--- Begin Supplied data ---

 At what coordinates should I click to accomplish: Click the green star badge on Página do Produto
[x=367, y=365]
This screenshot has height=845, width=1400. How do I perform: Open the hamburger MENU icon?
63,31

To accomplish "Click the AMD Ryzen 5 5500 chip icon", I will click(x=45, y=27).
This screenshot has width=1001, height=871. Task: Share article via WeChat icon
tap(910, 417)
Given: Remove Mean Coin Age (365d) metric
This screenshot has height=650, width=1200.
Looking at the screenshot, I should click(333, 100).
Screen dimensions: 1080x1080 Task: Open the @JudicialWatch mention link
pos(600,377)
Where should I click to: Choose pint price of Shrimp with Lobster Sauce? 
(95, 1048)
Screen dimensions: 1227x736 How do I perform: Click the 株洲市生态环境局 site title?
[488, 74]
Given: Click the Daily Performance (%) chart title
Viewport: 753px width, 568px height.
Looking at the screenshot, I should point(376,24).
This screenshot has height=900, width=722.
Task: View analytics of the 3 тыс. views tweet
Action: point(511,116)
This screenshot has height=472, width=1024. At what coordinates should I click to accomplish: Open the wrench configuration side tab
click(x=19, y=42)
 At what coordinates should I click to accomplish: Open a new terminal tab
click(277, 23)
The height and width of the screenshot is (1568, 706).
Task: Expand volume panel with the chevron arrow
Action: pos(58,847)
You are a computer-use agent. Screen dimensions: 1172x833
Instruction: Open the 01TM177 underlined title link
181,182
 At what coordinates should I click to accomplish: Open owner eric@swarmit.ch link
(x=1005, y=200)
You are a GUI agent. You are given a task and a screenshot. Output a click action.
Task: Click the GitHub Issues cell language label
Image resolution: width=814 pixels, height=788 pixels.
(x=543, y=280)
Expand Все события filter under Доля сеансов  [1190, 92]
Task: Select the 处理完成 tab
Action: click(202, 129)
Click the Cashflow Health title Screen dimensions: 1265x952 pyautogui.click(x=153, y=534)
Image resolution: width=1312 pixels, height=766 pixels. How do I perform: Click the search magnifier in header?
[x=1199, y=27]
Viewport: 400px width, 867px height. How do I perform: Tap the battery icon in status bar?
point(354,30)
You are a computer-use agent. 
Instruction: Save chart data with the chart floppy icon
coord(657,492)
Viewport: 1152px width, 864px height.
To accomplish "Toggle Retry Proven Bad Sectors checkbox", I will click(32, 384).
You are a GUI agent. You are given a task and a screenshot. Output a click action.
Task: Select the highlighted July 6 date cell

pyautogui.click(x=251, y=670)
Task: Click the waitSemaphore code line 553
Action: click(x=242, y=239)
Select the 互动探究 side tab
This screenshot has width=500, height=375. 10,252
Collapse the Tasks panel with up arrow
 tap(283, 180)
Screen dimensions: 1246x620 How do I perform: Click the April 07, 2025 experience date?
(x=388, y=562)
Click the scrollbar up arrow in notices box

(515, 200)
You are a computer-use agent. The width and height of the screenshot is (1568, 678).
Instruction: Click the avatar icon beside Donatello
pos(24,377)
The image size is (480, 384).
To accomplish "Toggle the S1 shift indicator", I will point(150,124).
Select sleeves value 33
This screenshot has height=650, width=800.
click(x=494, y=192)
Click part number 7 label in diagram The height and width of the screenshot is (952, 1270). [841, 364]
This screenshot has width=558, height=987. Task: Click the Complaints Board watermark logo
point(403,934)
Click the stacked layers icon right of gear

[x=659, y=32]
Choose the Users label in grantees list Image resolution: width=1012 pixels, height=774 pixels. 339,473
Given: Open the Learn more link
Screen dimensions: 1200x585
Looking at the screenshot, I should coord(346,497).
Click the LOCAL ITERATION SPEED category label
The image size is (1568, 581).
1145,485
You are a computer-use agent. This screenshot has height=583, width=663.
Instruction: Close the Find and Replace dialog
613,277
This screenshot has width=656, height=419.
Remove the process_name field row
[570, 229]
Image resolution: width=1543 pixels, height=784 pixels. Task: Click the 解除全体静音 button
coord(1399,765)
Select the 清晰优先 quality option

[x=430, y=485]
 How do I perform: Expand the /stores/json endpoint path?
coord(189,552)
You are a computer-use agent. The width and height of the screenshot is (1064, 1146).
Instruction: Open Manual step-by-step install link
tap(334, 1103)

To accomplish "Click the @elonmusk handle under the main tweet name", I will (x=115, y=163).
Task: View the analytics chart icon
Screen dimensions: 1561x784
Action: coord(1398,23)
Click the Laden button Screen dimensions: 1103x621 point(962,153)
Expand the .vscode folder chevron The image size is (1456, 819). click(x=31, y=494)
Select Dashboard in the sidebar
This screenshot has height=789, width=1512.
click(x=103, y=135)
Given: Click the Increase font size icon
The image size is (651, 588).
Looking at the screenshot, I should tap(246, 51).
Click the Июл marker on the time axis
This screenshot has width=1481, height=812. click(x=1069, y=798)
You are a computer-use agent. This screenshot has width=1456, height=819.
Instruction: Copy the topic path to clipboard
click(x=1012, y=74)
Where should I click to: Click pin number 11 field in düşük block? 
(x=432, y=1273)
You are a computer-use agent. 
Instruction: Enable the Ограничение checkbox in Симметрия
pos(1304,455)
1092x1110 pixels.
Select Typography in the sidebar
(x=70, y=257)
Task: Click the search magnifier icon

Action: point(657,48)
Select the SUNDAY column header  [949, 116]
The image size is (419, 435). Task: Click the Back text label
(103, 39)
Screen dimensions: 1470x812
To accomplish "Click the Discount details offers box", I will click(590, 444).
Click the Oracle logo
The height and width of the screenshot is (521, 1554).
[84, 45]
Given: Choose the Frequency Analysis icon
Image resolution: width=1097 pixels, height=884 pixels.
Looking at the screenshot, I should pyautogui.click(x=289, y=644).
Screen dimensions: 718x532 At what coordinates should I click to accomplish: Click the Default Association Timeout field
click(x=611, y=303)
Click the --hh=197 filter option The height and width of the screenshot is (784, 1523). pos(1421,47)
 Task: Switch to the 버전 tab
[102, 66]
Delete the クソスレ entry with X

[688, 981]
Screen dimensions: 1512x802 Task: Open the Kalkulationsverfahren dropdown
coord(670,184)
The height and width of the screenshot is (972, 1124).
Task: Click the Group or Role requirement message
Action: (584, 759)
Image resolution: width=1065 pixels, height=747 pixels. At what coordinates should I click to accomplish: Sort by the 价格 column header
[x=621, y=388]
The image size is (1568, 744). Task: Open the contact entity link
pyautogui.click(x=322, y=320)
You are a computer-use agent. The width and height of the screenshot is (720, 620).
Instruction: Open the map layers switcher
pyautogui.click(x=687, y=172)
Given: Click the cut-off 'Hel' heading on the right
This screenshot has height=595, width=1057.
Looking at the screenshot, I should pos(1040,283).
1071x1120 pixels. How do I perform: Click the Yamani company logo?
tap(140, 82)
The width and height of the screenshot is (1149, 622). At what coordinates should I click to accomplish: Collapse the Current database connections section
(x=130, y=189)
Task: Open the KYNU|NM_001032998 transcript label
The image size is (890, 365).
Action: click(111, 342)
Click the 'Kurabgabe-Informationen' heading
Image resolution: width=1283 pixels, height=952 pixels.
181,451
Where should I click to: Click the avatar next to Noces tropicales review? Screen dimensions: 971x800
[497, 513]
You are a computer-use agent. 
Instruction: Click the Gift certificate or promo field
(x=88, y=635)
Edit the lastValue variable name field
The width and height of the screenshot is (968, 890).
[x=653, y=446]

--- End Supplied data ---

== Exercise goal ==
Duplicate all of the items above line for line, with no changes.

== Finished answer ==
 At what coordinates should I click to accomplish: Click the green star badge on Página do Produto
[x=367, y=365]
This screenshot has height=845, width=1400. How do I perform: Open the hamburger MENU icon?
63,31

To accomplish "Click the AMD Ryzen 5 5500 chip icon", I will click(x=45, y=27).
This screenshot has width=1001, height=871. Task: Share article via WeChat icon
tap(910, 417)
Given: Remove Mean Coin Age (365d) metric
This screenshot has height=650, width=1200.
Looking at the screenshot, I should click(333, 100).
Screen dimensions: 1080x1080 Task: Open the @JudicialWatch mention link
pos(600,377)
Where should I click to: Choose pint price of Shrimp with Lobster Sauce? 
(95, 1048)
Screen dimensions: 1227x736 How do I perform: Click the 株洲市生态环境局 site title?
[488, 74]
Given: Click the Daily Performance (%) chart title
Viewport: 753px width, 568px height.
Looking at the screenshot, I should point(376,24).
This screenshot has height=900, width=722.
Task: View analytics of the 3 тыс. views tweet
Action: point(511,116)
This screenshot has height=472, width=1024. At what coordinates should I click to accomplish: Open the wrench configuration side tab
click(x=19, y=42)
 At what coordinates should I click to accomplish: Open a new terminal tab
click(277, 23)
The height and width of the screenshot is (1568, 706).
Task: Expand volume panel with the chevron arrow
Action: pos(58,847)
You are a computer-use agent. Screen dimensions: 1172x833
Instruction: Open the 01TM177 underlined title link
181,182
 At what coordinates should I click to accomplish: Open owner eric@swarmit.ch link
(x=1005, y=200)
You are a GUI agent. You are given a task and a screenshot. Output a click action.
Task: Click the GitHub Issues cell language label
Image resolution: width=814 pixels, height=788 pixels.
(x=543, y=280)
Expand Все события filter under Доля сеансов  [1190, 92]
Task: Select the 处理完成 tab
Action: click(202, 129)
Click the Cashflow Health title Screen dimensions: 1265x952 pyautogui.click(x=153, y=534)
Image resolution: width=1312 pixels, height=766 pixels. How do I perform: Click the search magnifier in header?
[x=1199, y=27]
Viewport: 400px width, 867px height. How do I perform: Tap the battery icon in status bar?
point(354,30)
You are a computer-use agent. 
Instruction: Save chart data with the chart floppy icon
coord(657,492)
Viewport: 1152px width, 864px height.
To accomplish "Toggle Retry Proven Bad Sectors checkbox", I will click(32, 384).
You are a GUI agent. You are given a task and a screenshot. Output a click action.
Task: Select the highlighted July 6 date cell

pyautogui.click(x=251, y=670)
Task: Click the waitSemaphore code line 553
Action: click(x=242, y=239)
Select the 互动探究 side tab
This screenshot has width=500, height=375. 10,252
Collapse the Tasks panel with up arrow
 tap(283, 180)
Screen dimensions: 1246x620 How do I perform: Click the April 07, 2025 experience date?
(x=388, y=562)
Click the scrollbar up arrow in notices box

(515, 200)
You are a computer-use agent. The width and height of the screenshot is (1568, 678).
Instruction: Click the avatar icon beside Donatello
pos(24,377)
The image size is (480, 384).
To accomplish "Toggle the S1 shift indicator", I will point(150,124).
Select sleeves value 33
This screenshot has height=650, width=800.
click(x=494, y=192)
Click part number 7 label in diagram The height and width of the screenshot is (952, 1270). [841, 364]
This screenshot has width=558, height=987. Task: Click the Complaints Board watermark logo
point(403,934)
Click the stacked layers icon right of gear

[x=659, y=32]
Choose the Users label in grantees list Image resolution: width=1012 pixels, height=774 pixels. 339,473
Given: Open the Learn more link
Screen dimensions: 1200x585
Looking at the screenshot, I should coord(346,497).
Click the LOCAL ITERATION SPEED category label
The image size is (1568, 581).
1145,485
You are a computer-use agent. This screenshot has height=583, width=663.
Instruction: Close the Find and Replace dialog
613,277
This screenshot has width=656, height=419.
Remove the process_name field row
[570, 229]
Image resolution: width=1543 pixels, height=784 pixels. Task: Click the 解除全体静音 button
coord(1399,765)
Select the 清晰优先 quality option

[x=430, y=485]
 How do I perform: Expand the /stores/json endpoint path?
coord(189,552)
You are a computer-use agent. The width and height of the screenshot is (1064, 1146).
Instruction: Open Manual step-by-step install link
tap(334, 1103)

To accomplish "Click the @elonmusk handle under the main tweet name", I will (x=115, y=163).
Task: View the analytics chart icon
Screen dimensions: 1561x784
Action: coord(1398,23)
Click the Laden button Screen dimensions: 1103x621 point(962,153)
Expand the .vscode folder chevron The image size is (1456, 819). click(x=31, y=494)
Select Dashboard in the sidebar
This screenshot has height=789, width=1512.
click(x=103, y=135)
Given: Click the Increase font size icon
The image size is (651, 588).
Looking at the screenshot, I should tap(246, 51).
Click the Июл marker on the time axis
This screenshot has width=1481, height=812. click(x=1069, y=798)
You are a computer-use agent. This screenshot has width=1456, height=819.
Instruction: Copy the topic path to clipboard
click(x=1012, y=74)
Where should I click to: Click pin number 11 field in düşük block? 
(x=432, y=1273)
You are a computer-use agent. 
Instruction: Enable the Ограничение checkbox in Симметрия
pos(1304,455)
1092x1110 pixels.
Select Typography in the sidebar
(x=70, y=257)
Task: Click the search magnifier icon

Action: point(657,48)
Select the SUNDAY column header  [949, 116]
The image size is (419, 435). Task: Click the Back text label
(103, 39)
Screen dimensions: 1470x812
To accomplish "Click the Discount details offers box", I will click(590, 444).
Click the Oracle logo
The height and width of the screenshot is (521, 1554).
[84, 45]
Given: Choose the Frequency Analysis icon
Image resolution: width=1097 pixels, height=884 pixels.
Looking at the screenshot, I should pyautogui.click(x=289, y=644).
Screen dimensions: 718x532 At what coordinates should I click to accomplish: Click the Default Association Timeout field
click(x=611, y=303)
Click the --hh=197 filter option The height and width of the screenshot is (784, 1523). pos(1421,47)
 Task: Switch to the 버전 tab
[102, 66]
Delete the クソスレ entry with X

[688, 981]
Screen dimensions: 1512x802 Task: Open the Kalkulationsverfahren dropdown
coord(670,184)
The height and width of the screenshot is (972, 1124).
Task: Click the Group or Role requirement message
Action: (584, 759)
Image resolution: width=1065 pixels, height=747 pixels. At what coordinates should I click to accomplish: Sort by the 价格 column header
[x=621, y=388]
The image size is (1568, 744). Task: Open the contact entity link
pyautogui.click(x=322, y=320)
You are a computer-use agent. The width and height of the screenshot is (720, 620).
Instruction: Open the map layers switcher
pyautogui.click(x=687, y=172)
Given: Click the cut-off 'Hel' heading on the right
This screenshot has height=595, width=1057.
Looking at the screenshot, I should pos(1040,283).
1071x1120 pixels. How do I perform: Click the Yamani company logo?
tap(140, 82)
The width and height of the screenshot is (1149, 622). At what coordinates should I click to accomplish: Collapse the Current database connections section
(x=130, y=189)
Task: Open the KYNU|NM_001032998 transcript label
The image size is (890, 365).
Action: click(111, 342)
Click the 'Kurabgabe-Informationen' heading
Image resolution: width=1283 pixels, height=952 pixels.
181,451
Where should I click to: Click the avatar next to Noces tropicales review? Screen dimensions: 971x800
[497, 513]
You are a computer-use agent. 
Instruction: Click the Gift certificate or promo field
(x=88, y=635)
Edit the lastValue variable name field
The width and height of the screenshot is (968, 890).
[x=653, y=446]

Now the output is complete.